Trigun Stampede (stylized in all caps) is a Japanese anime television series, based on the manga series Trigun by Yasuhiro Nightow. It is animated by studio Orange and directed by Kenji Mutō. The series premiered on TV Tokyo in January 2023.

Plot
In the far future, Earth has become uninhabitable, forcing humanity to evacuate in massive colony fleets to search for habitable planets. In order to sustain the fleets and the colonies they will eventually build, humanity also created plants, artificial organic lifeforms that can produce infinite, clean energy. In one colony fleet, two brothers named Vash and Nai are born with a special connection to plants and are cared for by Rem. However, the colony fleet's computer systems suddenly malfunction, causing the entire fleet to crash land on the arid planet of Noman's Land. Rem sacrifices herself to save Vash and Nai, but Vash is mortified to learn that Nai was responsible for the disaster, as he seeks to kill all humans for exploiting plants. 

Many years later, the survivors of the colony fleet have built several cities on Noman's Land's surface, being totally dependent on plants to survive the hostile conditions. A now adult Vash wanders the desert aimlessly, having been branded a dangerous outlaw nicknamed "Vash the Stampede" or the "Humanoid Typhoon", while Nai continues his schemes and has taken up the nickname "Millions Knives". As Vash tries to find a way to peacefully resolve the differences between humans and plants, he runs into the investigative reporters Meryl Stryfe and Roberto De Niro, marking the starting point of a new adventure for the three of them.

Voice cast

Production
Toho producer, Katsuhiro Takei, commented that for the project they wanted to "start a new Trigun", commenting that "there's already the original manga, of course, and there's other anime adaptations, and each of them are really excellent pieces of work that are already completed." Takei stated that with Trigun Stampede they wanted to attract new viewers and not make them think that it is hard to get into the series "because it's an already known and existing series." When Takei approached the original manga author, Yasuhiro Nightow, to discuss the project, Nightow mentioned that the first anime adaptation was "really excellent", and that "anything beyond the original anime is more of a bonus time, so you could pretty much do whatever you want to with it." Nightow stated that he was "involved from the very start", and that in order to make "something entirely new", he would come in and say something to the staff if they did "something that really seems off"; however, as the script was developed, Nightow did not find major issues with it, commenting that "it was a new Trigun, and I felt that they were able to grasp that."

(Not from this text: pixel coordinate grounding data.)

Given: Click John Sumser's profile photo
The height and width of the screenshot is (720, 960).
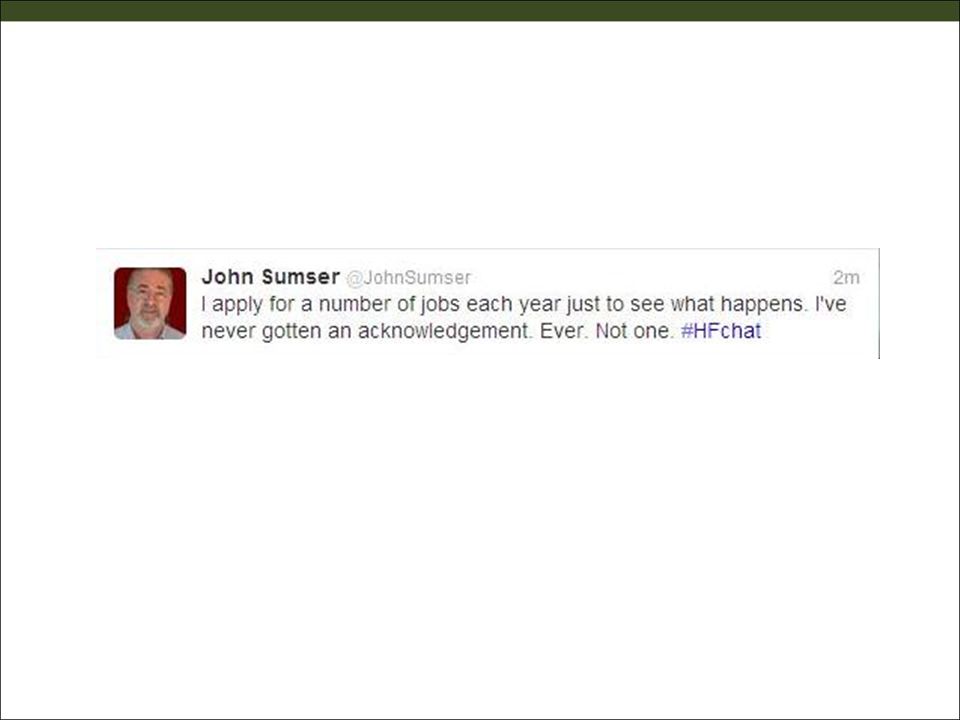Looking at the screenshot, I should point(150,303).
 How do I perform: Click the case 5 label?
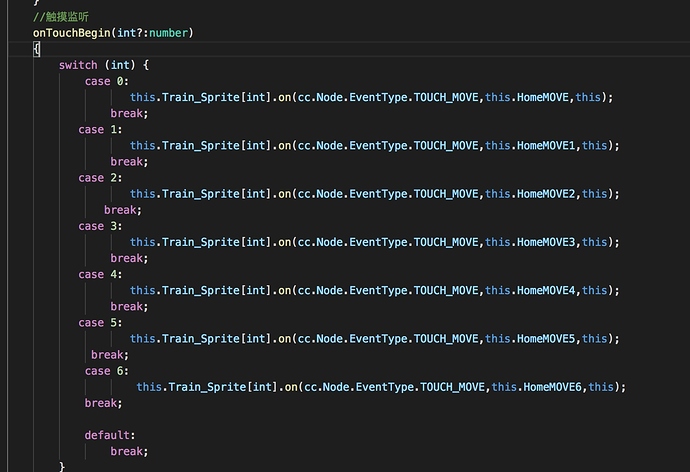click(100, 323)
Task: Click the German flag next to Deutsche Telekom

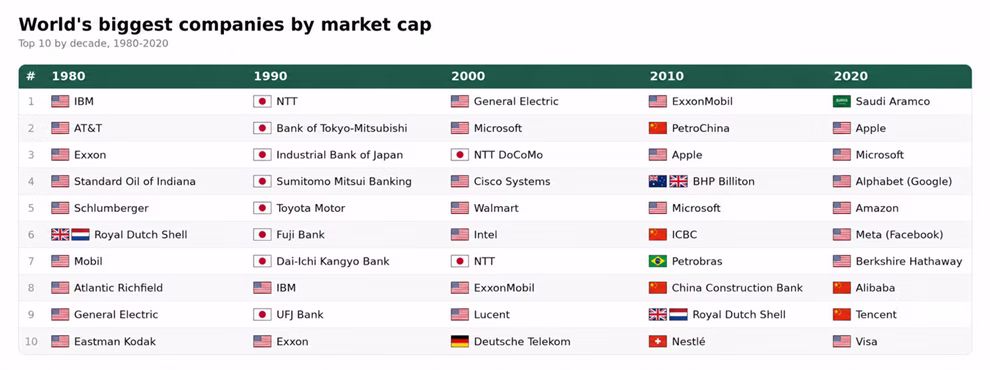Action: [460, 342]
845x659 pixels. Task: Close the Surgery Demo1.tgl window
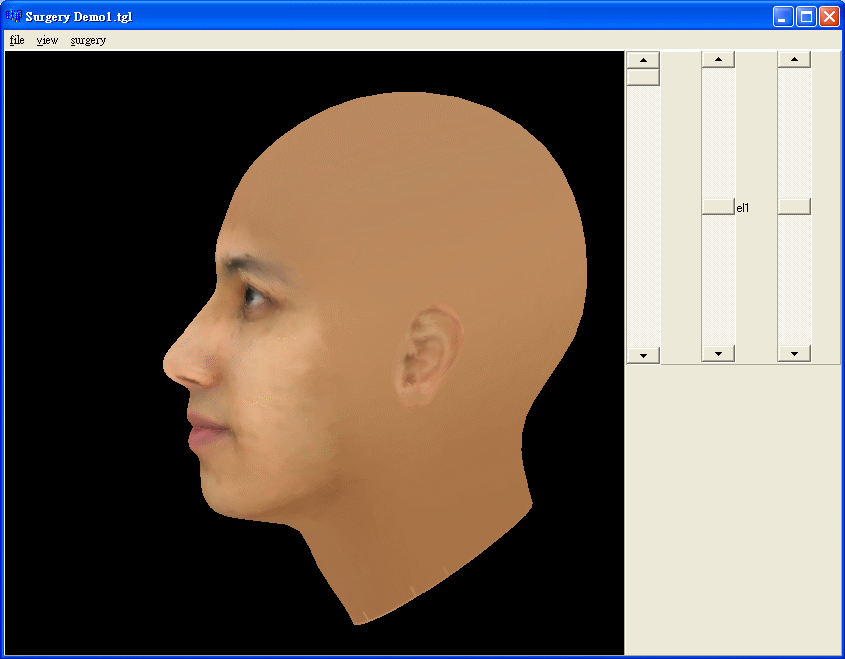coord(829,17)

Regarding the use of 3DCG animation, Takei commented that the core of Trigun is "something that is very firm" that does not get affected by introducing additional elements, expressing: " I felt this really strong core could be adapted into various things, so I thought, well, in this Trigun let's do 3DCG." Orange animation producer, Kiyotaka Waki, commented that the project started with concept art, followed by the development of a world for the adaptation, which "wasn't just drawings, it was filled with ideas of how we could respect that old nostalgia factor and also add in the new designs." The concept art and character concept art were done by , who read the Trigun manga to interpret it in his way. The project's development took around five years, starting in 2017, as pointed out by Waki, before the broadcast debut of Orange's first non-co-produced series, Land of the Lustrous. The CG modeling took a year and a half before the first trailer release in July 2022. 

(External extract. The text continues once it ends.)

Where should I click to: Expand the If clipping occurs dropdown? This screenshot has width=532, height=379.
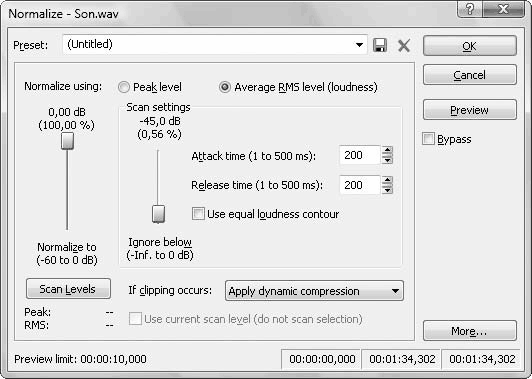[x=395, y=291]
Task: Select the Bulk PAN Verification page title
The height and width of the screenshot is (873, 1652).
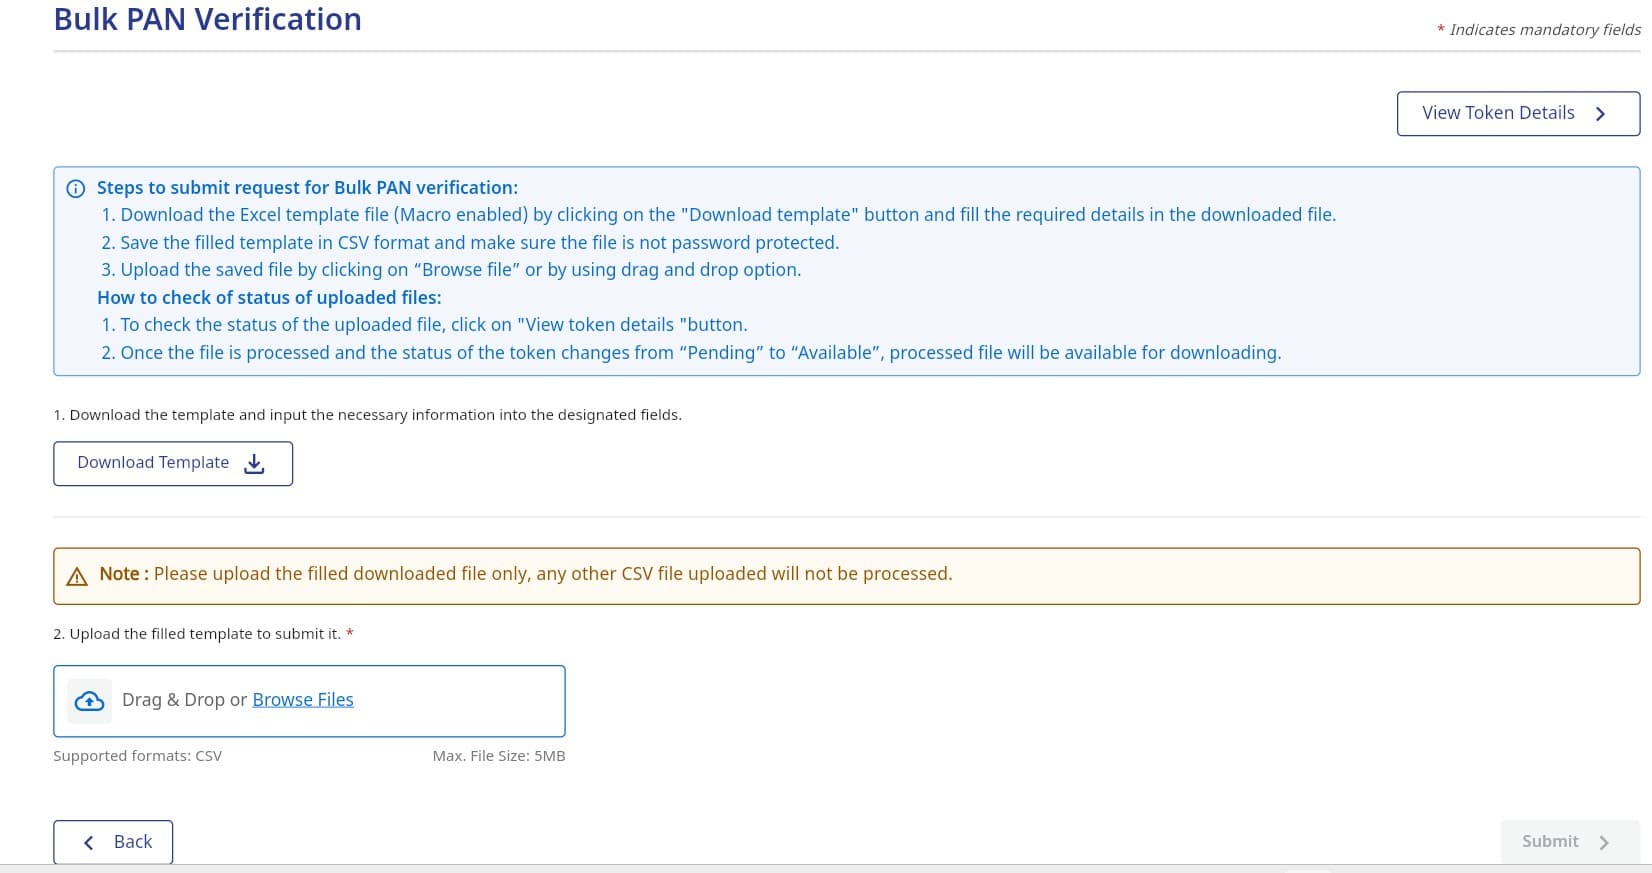Action: [x=207, y=19]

Takei stated that while in the original manga and the previous anime adaptations the story is always centered around Vash, in Trigun Stampede they "really want to focus on the depth of Vash", so they decided to focus on his origin, memories, and the time he spent with Rem and Knives.

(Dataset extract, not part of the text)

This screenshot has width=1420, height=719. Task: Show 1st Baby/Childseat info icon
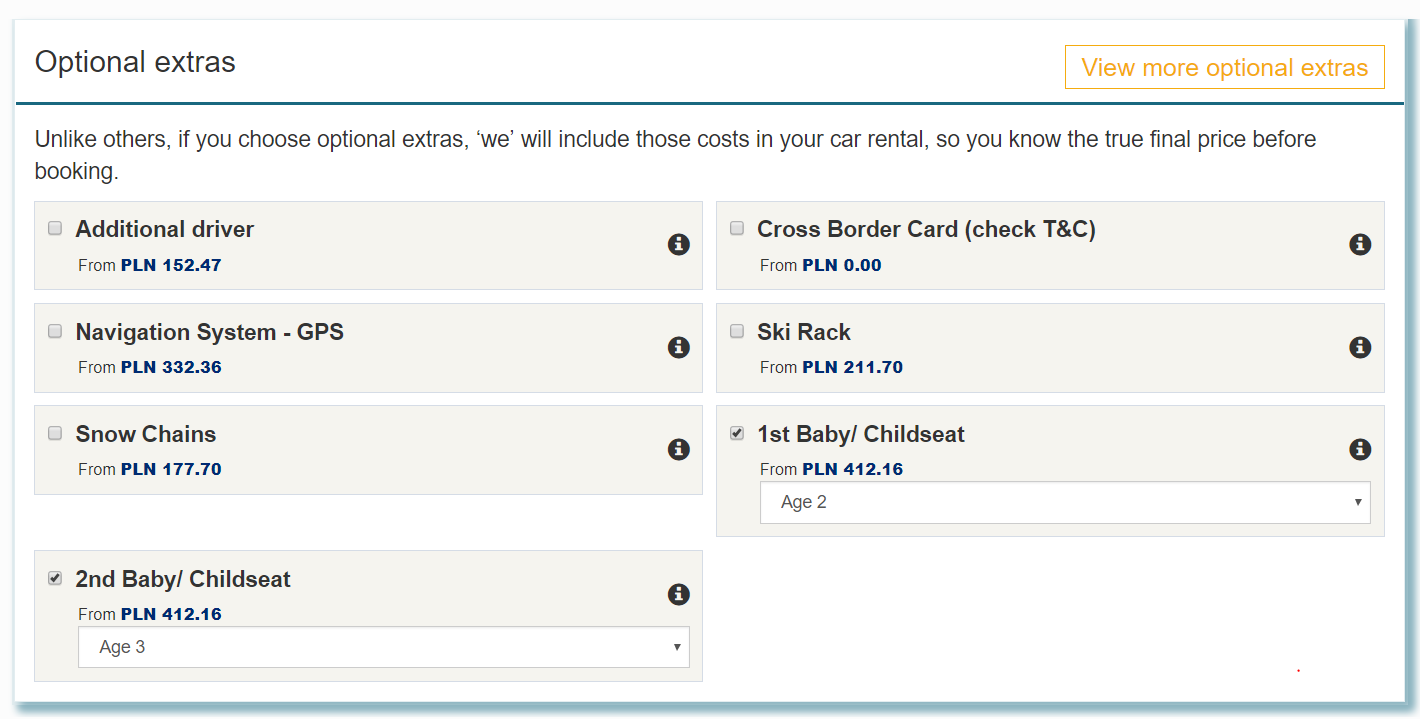point(1360,449)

The soundtrack was composed by Tatsuya Kato. Regarding the music, Takei expressed that while developing the series, he considered the choice to use new music, different from Tsuneo Imahori's 1998 series soundtrack. As they were developing the script and concept art, Takei felt that Imahori's soundtrack would not "suit the world we're building."

Release

Animated by Orange, the series was announced in June 2022. It is directed by Kenji Mutō, with Tatsurō Inamoto, Shin Okashima, and Yoshihisa Ueda writing the screenplay, Kōji Tajima serving as concept designer and credited with the character concept, and Nao Ootsu serving as chief designer. Kōdai Watanabe, Tetsurō Moronuki, Takahiko Abiru, Akiko Satō, Soji Ninomiya, and Yumihiko Amano are designing the characters, and Tatsuya Kato is composing the music. The series premiered on January 7, 2023, on TV Tokyo and other networks. The opening theme song is "Tombi" by Kvi Baba, while the ending theme song is  by singer Salyu and composer Haruka Nakamura.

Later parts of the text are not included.